As Board Vice Chair and Immediate Past Chair Bob Heil and President & CEO Lee Crume of the Northern Kentucky Tri-County Economic Development Corporation (Tri-ED) explain in the video interview we recently recorded, the future looked bright as 2020 dawned. This thirty-four year-old nonprofit had laid the foundation for significant growth by taking a number of important steps on the organizational development front. The composition of the Board of Directors had been beefed up by significantly increasing the number of Board members representing the for-profit sector, and the Board’s committee structure had been modernized to ensure more meaningful engagement in the governing process. An aggressive young CEO with a robust appetite for innovation had been hired, and the Executive Team had been dramatically strengthened. A detailed blueprint for growth had been fashioned. Tri-ED was on the cusp of a new era. Then came Covid-19, and by March 2020 the challenge wasn’t how to manage growth; it was how to keep the organization running.

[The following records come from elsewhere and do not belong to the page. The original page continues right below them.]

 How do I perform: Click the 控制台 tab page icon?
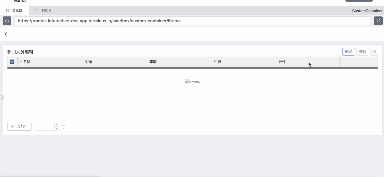37,11
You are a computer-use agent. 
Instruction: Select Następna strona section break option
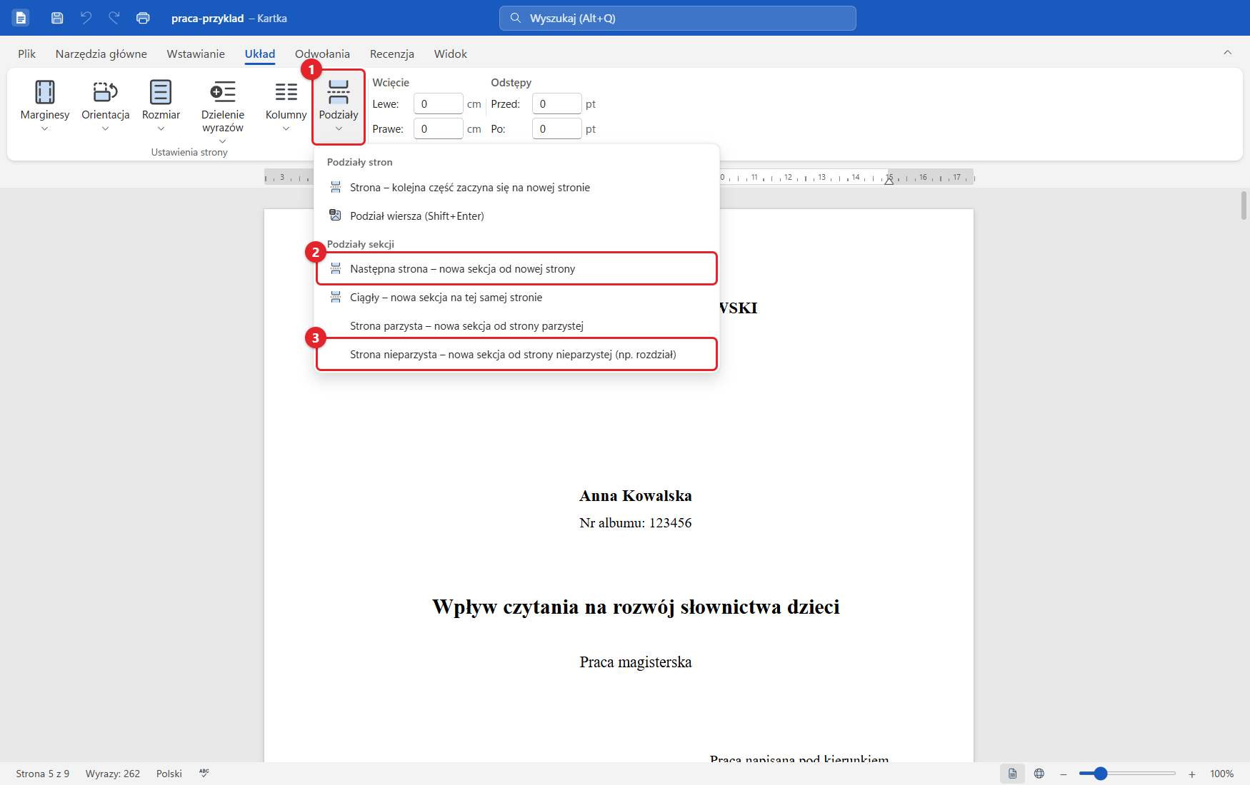coord(516,269)
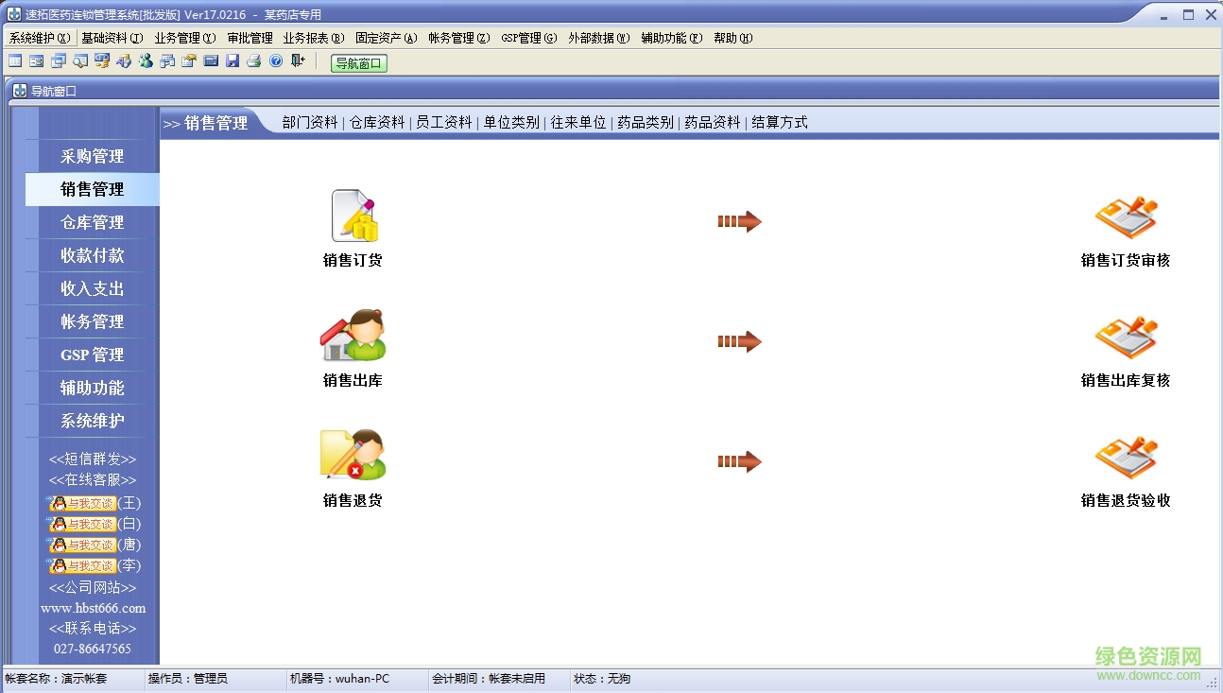The height and width of the screenshot is (693, 1223).
Task: Click the printer icon on the toolbar
Action: 253,61
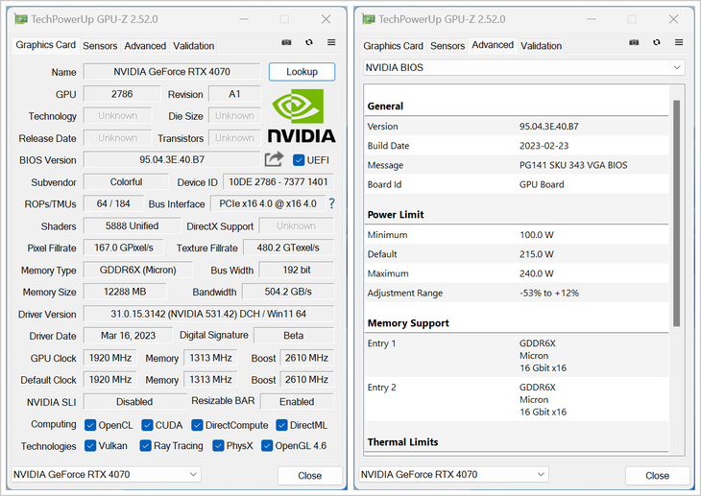
Task: Click the BIOS export share icon
Action: [x=275, y=159]
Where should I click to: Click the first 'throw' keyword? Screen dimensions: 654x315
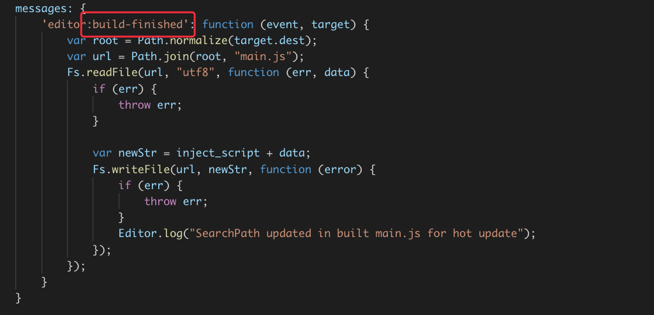(x=134, y=105)
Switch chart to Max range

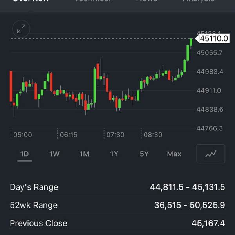point(174,154)
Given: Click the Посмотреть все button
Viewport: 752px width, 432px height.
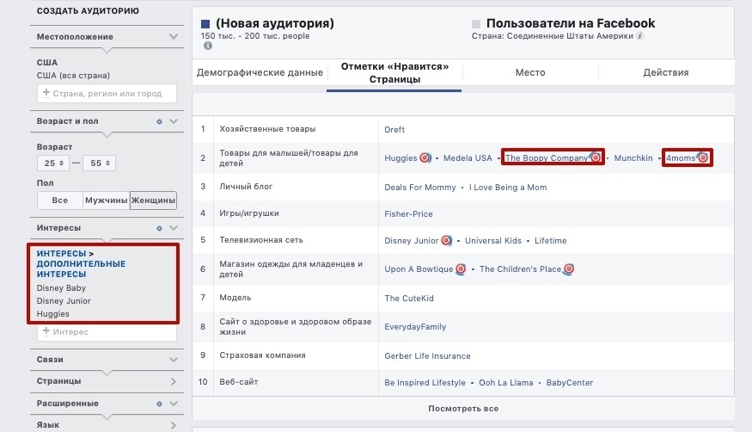Looking at the screenshot, I should coord(463,409).
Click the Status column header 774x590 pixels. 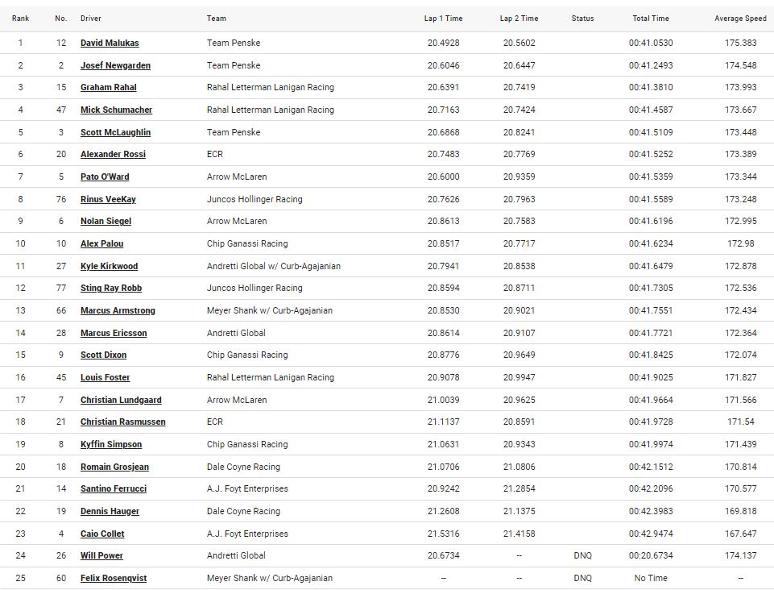tap(582, 19)
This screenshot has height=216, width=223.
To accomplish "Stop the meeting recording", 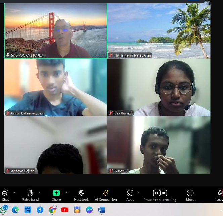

Overnight Tri-ED’s major revenue source – a tax on rental car receipts – had decreased by over 90 percent. It’s no surprise that more than one Board member strongly advocated closing the organization down to conserve cash until the Covid-19 crisis passed. It was not difficult to make a compelling case for ceasing operations, laying off staff, and mothballing headquarters. But the Tri-ED Board of Directors and its new CEO made a courageous decision not to succumb to fear. Instead, as Bob and Lee recount in our interview, Tri-ED’s Strategic Governing Team – its Board, President & CEO, and Executive Team – radically re-focused the organization within Tri-ED’s core mission: economic development in the Tri-County region. Rather than actively recruiting businesses around the country, Tri-ED would look inward, focusing on helping existing businesses in the Tri-ED area meet the pandemic challenge, through information sharing and hands-on technical assistance. This was to be financed not by fees for service, but by Tri-ED’s cash reserves.
According to Bob and Lee, the gutsy decision to keep Tri-ED operating with a purely local focus was predicated on two primary factors: the Tri-ED Strategic Governing Team’s passionate commitment to the Tri-ED mission; and faith that if Tri-ED’s cash reserves ran dry, the organizations represented on the Board and other regional stakeholders would step up to the plate, providing the wherewithal to keep Tri-ED’s doors open.
There’s more to the story, as Bob and Lee explain. In their opinion, Tri-ED is a stronger economic development organization from having resisted the siren song of fear and creatively meeting the pandemic challenge, in three respects. First, Board members’ active engagement in closely overseeing Tri-ED’s operations throughout the crisis, including, as Bob observes in the video interview, robust, sometimes contentious, debate created a new Board engagement model. Never, in Bob’s opinion, would the Board return to the passive-reactive approach of yore. Second, Tri-Ed’s courageously and generously focusing on helping local business enterprises weather the Covid-19 storm not only raised Tri-ED’s profile in the three-county region, but also created a deep reservoir of good will in the community. And third, meeting the Covid-19 challenge helped meld the Tri-ED Executive Team into a much more cohesive leadership body characterized by a much higher degree of esprit de corps. A classic case of good works not going unrewarded!